## Exercise brief
Pick up the grant proposal below after its last line and write what comes next.

Top of Text passage

What are the goals of this small grant? Please provide a general timeline for completion.

Our goals are:

  • Improve the existing web-app and user interface.
  • Integrate Sia storage via the S5 typescript client
  • Develop a simple public API for developers access to recordings library

Month 1

  • Finalize data schema
  • Integrate Sia storage via the S5 typescript client
  • Generate stable CIDs
  • Test storage integration

Month 2

  • Build public read-only REST API
  • Implement API keys + quota enforcement
  • Test API functionality

Month 3

  • Public dataset release
  • Documentation and example queries
  • Test and Release

Risks & Mitigations

  • Low participation in rare languages

    • Targeted outreach and focused prompts
  • Audio quality variance

    • Client-side recording guidance
  • Metadata errors

    • Community review and duplicate sampling
  • Connectivity issues

    • Short recordings and retry-friendly uploads

Development Information

Will all of your project’s code be open-source? Yes
Leave a link where code will be accessible for review:
:link: https://github.com/Chi-voice/voice-seed-vault

Do you agree to submit monthly progress reports?

Bottom of Text passage
Top of Material supplied

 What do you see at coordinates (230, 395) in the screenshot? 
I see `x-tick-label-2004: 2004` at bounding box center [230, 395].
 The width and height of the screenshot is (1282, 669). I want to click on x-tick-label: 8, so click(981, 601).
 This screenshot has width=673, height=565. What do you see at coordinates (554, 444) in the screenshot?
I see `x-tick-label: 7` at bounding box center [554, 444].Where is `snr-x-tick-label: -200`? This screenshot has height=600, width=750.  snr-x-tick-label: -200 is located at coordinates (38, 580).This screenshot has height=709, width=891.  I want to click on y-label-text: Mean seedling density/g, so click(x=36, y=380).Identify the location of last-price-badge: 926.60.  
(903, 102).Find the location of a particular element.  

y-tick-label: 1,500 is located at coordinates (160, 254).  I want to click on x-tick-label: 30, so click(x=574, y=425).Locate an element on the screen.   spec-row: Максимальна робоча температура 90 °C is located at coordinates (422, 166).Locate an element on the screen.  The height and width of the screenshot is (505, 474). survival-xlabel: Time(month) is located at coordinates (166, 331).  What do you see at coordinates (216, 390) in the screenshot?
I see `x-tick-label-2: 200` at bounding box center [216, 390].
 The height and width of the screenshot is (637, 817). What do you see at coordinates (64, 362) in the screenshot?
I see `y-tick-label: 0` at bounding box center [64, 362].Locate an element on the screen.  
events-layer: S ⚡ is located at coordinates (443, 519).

Bottom of Material supplied

## Reply
Yes — we will submit reports on our progress here on the forum.


Contact info

Email: [email protected]


Thank you for your proposal @Princess! This will be presented at next Tuesday’s Grants Committee meeting and a response will be posted here before the end of next week.

Something I would consider for evaluation is the focus on renterd here even though its indirect via S5. Ironically redsolver requesting a grant for Vup, which implicitly solves the indexd aspect for S5, means its somewhat moot.

But there are inner-ecosystem dependencies here that should be taken into account, and the grant should not focus on renterd if it cannot be adapted to indexd with minimal effort (and that might be a redsolver question?).

Lastly be sure focusing on S5 is with the TS and rust S5 iteration that resdolver & jules just completed, and not the legacy v0 version from 2024.

Kudos.

your insight is always appreciated.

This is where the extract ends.